Given the failure of the economics profession to see the economic crisis coming or to devise an effective path forward, many people have come to question its competence and/or integrity. Somehow its assessments often seem to favor the rich.

For example, economists can be counted on to get really hot under the collar over a 20-30 percent tariff barrier that is designed to temporarily protect manufacturing workers, but don’t even notice that patent protection for prescription drugs raises their price by tens of thousands percent. Economists can’t even seem to remember that in a system of floating exchange rates, like the one we have, a decline in the value of the dollar is supposed to be the remedy for a trade deficit.

The NYT tells us that China’s economists are equally incompetent and/or corrupt. It tells us that they are worried that the Chinese are not having enough kids:

“Pressure to alter the policy [the one child policy] is building on other fronts as well, as economists say that China’s aging population and dwindling pool of young, cheap labor will be a significant factor in slowing the nation’s economic growth rate.”

Yes, that sounds like a real problem: “a dwindling pool of cheap labor.” Any economist who complains about this is working for the people who want to employ cheap labor, he/she does not give a damn about the economy.

Insofar as growth is a measure of anything, it is per capita growth that matters. Why would anyone be happier if the economy grew 20 percent, but population grew 50 percent? This is unambiguously bad for the country as a whole, even if there are some people who might benefit from being able to hire cheaper labor.

=-=-=-=-=

• PROMPT
List every percentage figure given in the passage on economists, with what each one describes. The listing below is not needed for any of this work.

Saved data entries
=-=-=-=-=

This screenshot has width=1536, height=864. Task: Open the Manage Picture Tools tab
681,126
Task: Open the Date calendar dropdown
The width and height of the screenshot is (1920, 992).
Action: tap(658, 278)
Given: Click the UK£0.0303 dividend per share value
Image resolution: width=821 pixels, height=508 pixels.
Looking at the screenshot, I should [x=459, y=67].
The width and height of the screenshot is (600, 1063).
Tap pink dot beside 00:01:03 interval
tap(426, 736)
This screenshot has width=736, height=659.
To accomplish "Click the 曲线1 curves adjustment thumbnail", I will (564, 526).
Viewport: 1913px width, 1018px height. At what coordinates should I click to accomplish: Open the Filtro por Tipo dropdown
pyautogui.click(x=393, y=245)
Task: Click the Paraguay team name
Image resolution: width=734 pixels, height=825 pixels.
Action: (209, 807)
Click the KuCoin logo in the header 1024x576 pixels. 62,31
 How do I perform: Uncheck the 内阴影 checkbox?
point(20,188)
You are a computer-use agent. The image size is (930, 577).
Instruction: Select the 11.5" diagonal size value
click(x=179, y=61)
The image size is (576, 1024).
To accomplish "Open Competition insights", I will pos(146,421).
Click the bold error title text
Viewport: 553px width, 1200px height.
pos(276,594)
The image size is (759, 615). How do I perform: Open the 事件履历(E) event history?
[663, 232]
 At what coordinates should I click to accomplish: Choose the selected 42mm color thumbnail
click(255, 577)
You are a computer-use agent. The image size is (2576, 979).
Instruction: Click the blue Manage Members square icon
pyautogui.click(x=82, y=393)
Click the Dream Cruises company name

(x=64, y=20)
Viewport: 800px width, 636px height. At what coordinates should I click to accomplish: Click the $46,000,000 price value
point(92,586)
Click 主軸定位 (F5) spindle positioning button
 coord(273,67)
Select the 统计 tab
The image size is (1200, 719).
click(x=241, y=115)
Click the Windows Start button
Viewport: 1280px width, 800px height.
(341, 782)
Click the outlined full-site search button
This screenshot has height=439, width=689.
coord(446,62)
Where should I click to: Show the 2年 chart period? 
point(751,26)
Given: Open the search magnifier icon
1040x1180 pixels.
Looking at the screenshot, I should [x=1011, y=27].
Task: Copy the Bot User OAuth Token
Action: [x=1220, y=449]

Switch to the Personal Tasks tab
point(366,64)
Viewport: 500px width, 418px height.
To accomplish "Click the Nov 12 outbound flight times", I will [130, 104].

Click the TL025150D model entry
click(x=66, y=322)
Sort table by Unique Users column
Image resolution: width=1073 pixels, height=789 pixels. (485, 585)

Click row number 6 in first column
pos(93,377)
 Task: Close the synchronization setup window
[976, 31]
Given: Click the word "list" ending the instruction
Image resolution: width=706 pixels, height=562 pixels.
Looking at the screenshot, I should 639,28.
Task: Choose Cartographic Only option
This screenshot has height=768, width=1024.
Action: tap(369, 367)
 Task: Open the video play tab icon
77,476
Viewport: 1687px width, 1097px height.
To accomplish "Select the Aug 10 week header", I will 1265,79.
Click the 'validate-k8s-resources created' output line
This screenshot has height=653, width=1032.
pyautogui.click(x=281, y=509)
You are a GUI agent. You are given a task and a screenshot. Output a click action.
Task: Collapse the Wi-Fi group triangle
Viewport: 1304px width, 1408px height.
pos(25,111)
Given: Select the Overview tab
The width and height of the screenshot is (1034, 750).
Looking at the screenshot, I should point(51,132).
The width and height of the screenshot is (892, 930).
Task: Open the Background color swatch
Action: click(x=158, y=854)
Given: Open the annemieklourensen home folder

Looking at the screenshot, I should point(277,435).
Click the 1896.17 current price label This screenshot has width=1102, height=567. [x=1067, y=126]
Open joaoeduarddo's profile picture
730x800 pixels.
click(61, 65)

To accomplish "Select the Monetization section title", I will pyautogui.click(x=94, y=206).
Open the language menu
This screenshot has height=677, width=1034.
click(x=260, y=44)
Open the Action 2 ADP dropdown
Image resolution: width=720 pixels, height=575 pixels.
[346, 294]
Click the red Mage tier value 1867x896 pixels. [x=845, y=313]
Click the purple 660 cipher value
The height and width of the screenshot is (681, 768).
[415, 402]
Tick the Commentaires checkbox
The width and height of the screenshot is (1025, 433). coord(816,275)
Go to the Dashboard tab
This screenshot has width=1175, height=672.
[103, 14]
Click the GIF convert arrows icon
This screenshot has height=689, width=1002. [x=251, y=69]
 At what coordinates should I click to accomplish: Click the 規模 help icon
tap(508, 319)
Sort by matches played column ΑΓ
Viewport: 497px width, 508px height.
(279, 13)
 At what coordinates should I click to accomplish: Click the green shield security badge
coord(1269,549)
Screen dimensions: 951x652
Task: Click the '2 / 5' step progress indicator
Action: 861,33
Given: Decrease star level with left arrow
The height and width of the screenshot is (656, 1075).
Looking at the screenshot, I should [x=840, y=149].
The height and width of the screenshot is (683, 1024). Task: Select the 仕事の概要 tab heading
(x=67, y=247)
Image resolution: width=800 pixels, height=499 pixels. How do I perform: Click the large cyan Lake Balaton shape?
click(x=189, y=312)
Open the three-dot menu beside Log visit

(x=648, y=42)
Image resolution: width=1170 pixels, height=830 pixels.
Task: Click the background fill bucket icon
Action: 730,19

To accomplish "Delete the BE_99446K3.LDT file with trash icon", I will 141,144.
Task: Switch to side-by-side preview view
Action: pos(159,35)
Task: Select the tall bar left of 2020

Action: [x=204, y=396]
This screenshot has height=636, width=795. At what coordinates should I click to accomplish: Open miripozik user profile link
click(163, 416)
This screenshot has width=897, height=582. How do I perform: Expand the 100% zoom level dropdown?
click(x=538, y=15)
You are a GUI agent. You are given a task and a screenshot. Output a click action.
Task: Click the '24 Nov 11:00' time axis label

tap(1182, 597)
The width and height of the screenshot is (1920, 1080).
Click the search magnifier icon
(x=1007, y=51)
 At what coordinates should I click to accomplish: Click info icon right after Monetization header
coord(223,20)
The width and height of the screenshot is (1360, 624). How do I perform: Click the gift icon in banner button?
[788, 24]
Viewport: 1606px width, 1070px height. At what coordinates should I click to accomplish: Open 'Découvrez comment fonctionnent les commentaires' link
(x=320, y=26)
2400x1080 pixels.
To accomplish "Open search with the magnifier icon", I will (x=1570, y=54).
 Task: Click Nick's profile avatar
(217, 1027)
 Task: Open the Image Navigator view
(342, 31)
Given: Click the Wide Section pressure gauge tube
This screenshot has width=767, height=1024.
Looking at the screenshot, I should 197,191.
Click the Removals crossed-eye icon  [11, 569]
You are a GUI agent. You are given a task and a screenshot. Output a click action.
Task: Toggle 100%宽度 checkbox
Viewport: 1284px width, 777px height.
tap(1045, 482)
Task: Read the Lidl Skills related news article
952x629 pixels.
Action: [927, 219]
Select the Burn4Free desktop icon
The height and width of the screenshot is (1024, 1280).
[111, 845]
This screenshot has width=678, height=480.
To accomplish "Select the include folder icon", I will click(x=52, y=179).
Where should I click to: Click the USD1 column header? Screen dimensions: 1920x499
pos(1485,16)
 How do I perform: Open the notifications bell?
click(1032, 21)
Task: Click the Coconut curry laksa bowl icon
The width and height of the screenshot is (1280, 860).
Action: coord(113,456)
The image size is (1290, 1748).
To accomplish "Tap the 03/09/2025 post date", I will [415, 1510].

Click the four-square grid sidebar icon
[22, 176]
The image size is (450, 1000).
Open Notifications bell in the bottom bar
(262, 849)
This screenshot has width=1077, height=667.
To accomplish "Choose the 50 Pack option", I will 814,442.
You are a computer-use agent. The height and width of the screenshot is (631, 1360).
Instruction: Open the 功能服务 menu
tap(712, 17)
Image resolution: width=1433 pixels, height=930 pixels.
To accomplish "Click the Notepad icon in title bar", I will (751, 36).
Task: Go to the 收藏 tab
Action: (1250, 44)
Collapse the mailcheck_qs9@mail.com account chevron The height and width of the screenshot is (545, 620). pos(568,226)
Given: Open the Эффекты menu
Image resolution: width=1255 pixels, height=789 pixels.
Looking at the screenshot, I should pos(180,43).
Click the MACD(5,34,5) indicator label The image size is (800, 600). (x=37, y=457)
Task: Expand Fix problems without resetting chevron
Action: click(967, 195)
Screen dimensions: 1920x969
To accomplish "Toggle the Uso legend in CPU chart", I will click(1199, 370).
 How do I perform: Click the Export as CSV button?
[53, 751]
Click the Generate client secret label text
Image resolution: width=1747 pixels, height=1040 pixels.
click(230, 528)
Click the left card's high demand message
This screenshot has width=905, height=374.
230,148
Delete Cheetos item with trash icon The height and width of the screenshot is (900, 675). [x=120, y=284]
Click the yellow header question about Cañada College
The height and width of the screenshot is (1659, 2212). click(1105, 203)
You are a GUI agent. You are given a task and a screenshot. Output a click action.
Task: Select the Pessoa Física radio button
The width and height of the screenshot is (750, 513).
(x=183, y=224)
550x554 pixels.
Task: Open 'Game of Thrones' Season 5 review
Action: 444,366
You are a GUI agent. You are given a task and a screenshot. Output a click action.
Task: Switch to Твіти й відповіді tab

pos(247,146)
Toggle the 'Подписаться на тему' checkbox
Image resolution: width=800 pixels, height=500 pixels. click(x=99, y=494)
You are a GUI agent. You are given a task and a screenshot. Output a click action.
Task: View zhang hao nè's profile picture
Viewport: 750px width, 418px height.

=-=-=-=-=

• EXERCISE SOLUTION
- 20-30 percent: a tariff barrier designed to temporarily protect manufacturing workers
- tens of thousands percent: how much patent protection raises the price of prescription drugs
- 20 percent: growth of the economy in the hypothetical case
- 50 percent: growth of the population in the same hypothetical case